Mario Raffaele Conti
YogaFestival, al cuore dello Yoga senza... “bagagli”
Lo Yoga è l’unico viaggio nel quale non devi portare bagagli. Anzi, per partire devi mollare più pesi possibili. Ma è un viaggio, eccome se lo è. Sto parlando dello Yoga come darśana, come punto di vista sulla Vita e sul Mondo, che sia il nostro piccolo mondo, come l’universo intero. È un punto di vista che non chiede di predicare punti di vista, non pretende di esprimere giudizi nel suo nome, non chiede nemmeno che un praticante venga giudicato per ciò che fa o non fa, dice o non dice.
Lo Yoga ti porta al cuore della responsabilità di ciascuno di noi nei confronti di questa via e di questa vita. Non è una gara a punti, non c’è in palio un paradiso per chi è bravo e non si va all’inferno se non si raggiunge il vertice promesso da Yogasutra. Nello Yoga non ci sono principianti e avanzati, ogni giorno siamo tutti “principianti”, ricominciamo daccapo.
L’unica cosa che ti chiede lo Yoga è la serietà. E la fedeltà a ciò che è stato scritto da Patanjali. Chiede che si leggano questi 195 Sutra e che almeno si sia sfogliata la Bhagavad-Gita, chiede che si faccia una pratica ogni giorno, che ci si ponga nel respiro e nella consapevolezza, che si provi a espandere la coscienza e ad affrontare le cinque vritti e i cinque kleśa.
Chiede che si parli meno di anahata e più di equilibrio, di fondamenta, di basi, di muladhara, di pramana, di abhyasa e vairagya. Diceva Swami Satchidananda che «lo Yoga non è imparare a stare sulla testa, ma imparare a stare sui propri piedi».
Mi piace, in occasione di questo Yoga Festival, ricordare le parole di Gerald Blitz, fondatore dei Club Mediterranée e allievo di Krishnamacharya e Vimala Thakar e monaco Zen con Deshimaru: «Lo Yoga propone il risveglio, l’affinamento e lo sviluppo della coscienza che è il contrario della dispersione. La finalità dello yoga è uno stato di coscienza, di responsabilità, di chiarezza. Lo yoga è una ricerca. Alcuni corrono da tutte le parti per accumulare più nozioni possibili e pensano così di ottenere più risultati, ma è un errore, ci si perde nel mescolare i generi». E la sua conclusione è fulminea e definitiva: «Lo scopo è la vita, lo yoga è il mezzo».

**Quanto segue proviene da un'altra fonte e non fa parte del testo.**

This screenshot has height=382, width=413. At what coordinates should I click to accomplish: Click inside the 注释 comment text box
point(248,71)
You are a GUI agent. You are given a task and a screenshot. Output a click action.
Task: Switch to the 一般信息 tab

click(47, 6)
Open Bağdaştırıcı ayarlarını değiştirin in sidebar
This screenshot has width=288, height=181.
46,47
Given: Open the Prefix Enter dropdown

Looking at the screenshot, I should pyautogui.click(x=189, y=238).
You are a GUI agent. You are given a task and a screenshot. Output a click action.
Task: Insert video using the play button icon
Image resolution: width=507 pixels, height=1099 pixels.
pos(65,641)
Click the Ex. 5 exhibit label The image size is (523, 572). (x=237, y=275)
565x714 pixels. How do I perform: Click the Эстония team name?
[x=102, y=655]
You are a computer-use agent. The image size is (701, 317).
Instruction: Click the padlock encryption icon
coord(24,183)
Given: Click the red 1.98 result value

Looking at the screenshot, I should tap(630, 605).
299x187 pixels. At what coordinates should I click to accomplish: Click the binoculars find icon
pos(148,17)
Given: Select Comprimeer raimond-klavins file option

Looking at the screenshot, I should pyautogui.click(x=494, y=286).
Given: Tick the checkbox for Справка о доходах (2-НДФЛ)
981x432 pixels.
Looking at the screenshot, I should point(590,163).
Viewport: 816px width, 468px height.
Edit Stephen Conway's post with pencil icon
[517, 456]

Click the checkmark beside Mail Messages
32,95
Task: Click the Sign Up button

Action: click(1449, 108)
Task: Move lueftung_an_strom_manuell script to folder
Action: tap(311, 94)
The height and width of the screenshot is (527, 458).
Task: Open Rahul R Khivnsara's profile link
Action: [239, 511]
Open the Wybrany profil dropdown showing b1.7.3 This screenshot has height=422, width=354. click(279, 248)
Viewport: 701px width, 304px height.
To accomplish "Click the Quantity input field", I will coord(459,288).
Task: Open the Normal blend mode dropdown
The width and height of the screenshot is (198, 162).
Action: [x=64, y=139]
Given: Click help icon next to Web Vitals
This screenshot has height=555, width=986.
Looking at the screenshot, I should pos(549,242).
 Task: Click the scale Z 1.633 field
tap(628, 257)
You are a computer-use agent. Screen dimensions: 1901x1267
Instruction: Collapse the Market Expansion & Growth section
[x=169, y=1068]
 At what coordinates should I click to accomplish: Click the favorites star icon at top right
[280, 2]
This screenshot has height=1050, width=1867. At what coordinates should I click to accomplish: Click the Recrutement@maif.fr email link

Non ci sono dubbi: per andare al cuore dello Yoga è necessario lasciare i bagagli, l’accumulo, l’ansia del controllo, la tentazione di uscire dalla Tradizione. O almeno dalla tradizione che è arrivata fino a noi, edulcorata, certo, esemplificata anche, ma pur sempre portata in Occidente dagli eredi delle parampara (i lignaggi), quelle di Sivananda, Satyananda, Ramakrishna, Gitananda, Yogananda e altri ancora, tutti i leoni dello Yoga vissuti nel `900.
Queste parampara sono il cuore pulsante dello Yoga, hanno in sé tradizioni, tecniche e formule che non hanno bisogno d’altro. Sì, lo Yoga è l’unico viaggio in cui il bagaglio lo devi dimenticare a casa.